Avuti in mano tre dei principali colpevoli, questi furono
condannati a morte. Ma l’Orsini li aggraziò della vita, con la speranza di
ottenere in cambio la liberazione dei siciliani catturati col Ribotti nella
infelice spedizione in Calabria, e chiusi nelle prigioni di Napoli. Speranza vana.
Nessuno ha mai pensato se fra’ difensori di Roma vi
fossero siciliani, e di raccoglierne i nomi. Io ricordo fra i combattenti i
giovani pittori Giaconia e Rindello, un altro, Luigi Amodei, palermitano,
apparisce nel giugno del '49 col grado di colonnello, doveva godere riputazione
di perizia in lavori di ingegneria militare.
L'esercito
della repubblica non aveva un Corpo del Genio; v'erano zappatori e guastatori e
ufficiali improvvisati; e intanto urgeva
provvedere ad alcune opere di fortificazione indispensabili dopo gli assalti e
le posizioni guadagnate dai francesi.
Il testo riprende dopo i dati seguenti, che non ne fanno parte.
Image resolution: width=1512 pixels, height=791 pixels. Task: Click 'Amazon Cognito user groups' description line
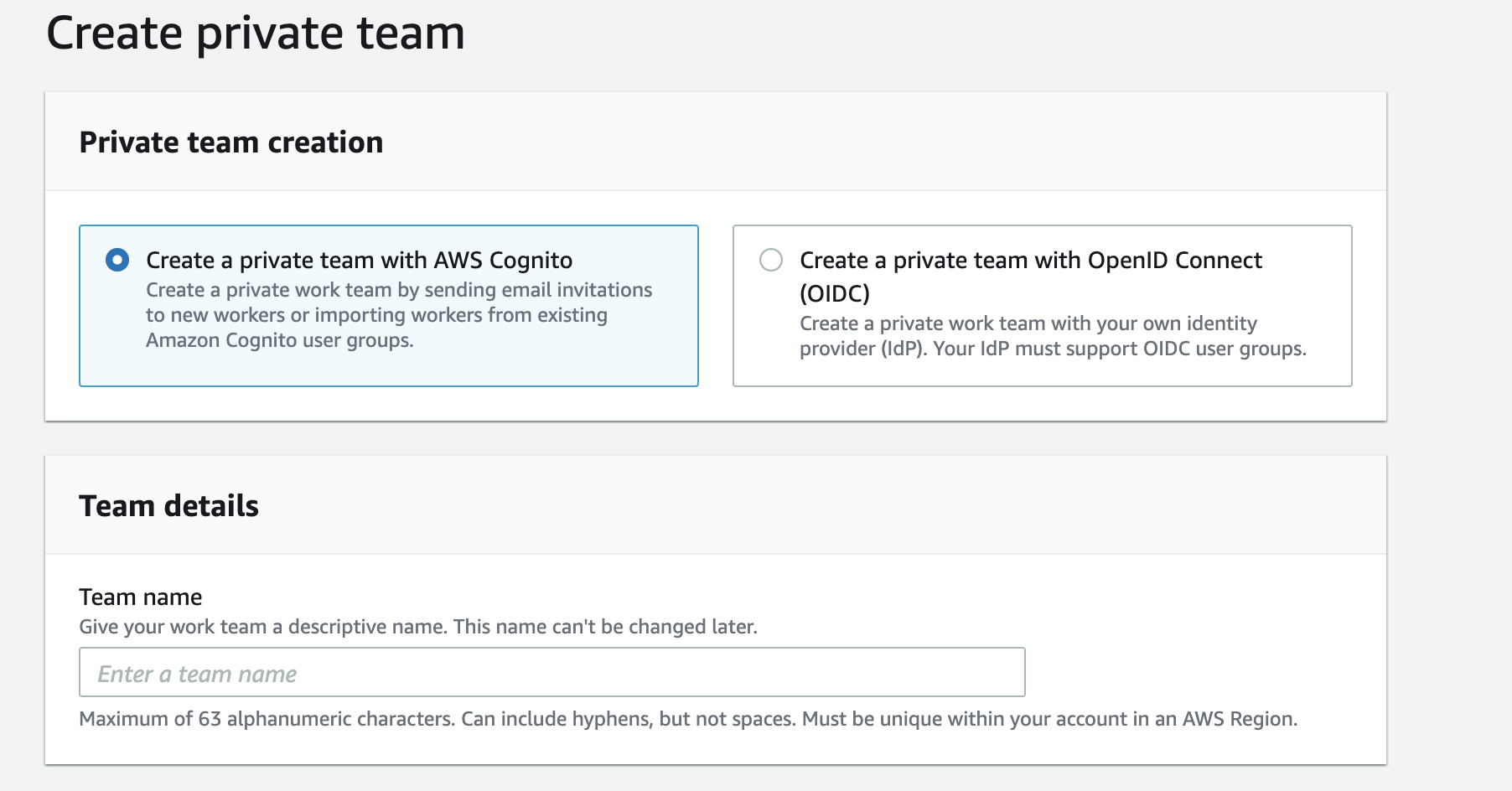pyautogui.click(x=280, y=340)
Si cercò l'uomo più adatto, e la scelta
cadde sull'Amodei, che ideò una serie di approcci per controbattere le parallele francesi; e di passaggi coperti
per mettere in comunicazione i casini, che erano tenuti ancora dai legionari di
Roma, con la città. Il progetto fu approvato dai Triumviri, e il 5 giugno
l'Amodei vi pose mano. Ma le braccia erano scarse, e se ne richiamò a
Garibaldi, che protestò vivamente. Mazzini si moltiplicò per trovar quanti più
lavoratori si potesse, e i lavori furono spinti innanzi: ma l'Amodei, per uno
di quegli scatti impulsivi che Garibaldi ebbe frequenti durante il memorando
assedio, non li compì. Ed ecco perché. Durante i lavori, qualche compagnia del
reggimento Unione attaccò, non ostante gli ordini proibitivi, gli avamposti
francesi, con suo danno. Garibaldi accorso e fiammeggiante di collera, credette
che il combattimento fosse stato ordinato dall'Amodei, e senza voler udir
altro, lo fa arrestare, chiudere a Castel S. Angelo, sottoporre a consiglio di
guerra. Ma dal processo balzò netta e chiara l’innocenza dell'Amodei; le
compagnie dell'Unione, avevan fatto di lor capo. L'Amodei fu liberato, ma la
direzione dei lavori era stata già data ad altri.
Che cosa sia avvenuto poi dell'Amodei, non so.
Quando la repubblica cadde, la Sicilia era già stata
ripresa dal Borbone, e i suoi migliori figli dispersi per l’Europa vi recavano
il dolore della libertà conculcata, ma con questo dolore quanta e quale
ricchezza di virtù d'intelletto e di cuore, e di quale e quanto onore Ruggero
Settimo, F. P. Perez, Enrico e Michele Amari, Giacinto Carini, Francesco
Crispi, il principe di Scordia, Francesco Ferrara, Giuseppe La Farina,
Giuseppe La Masa, il marchese di Torrearsa, Pasquale Calvi, Mariano Stabile e
tanti e tanti altri, non illuminarono il nome Siciliano?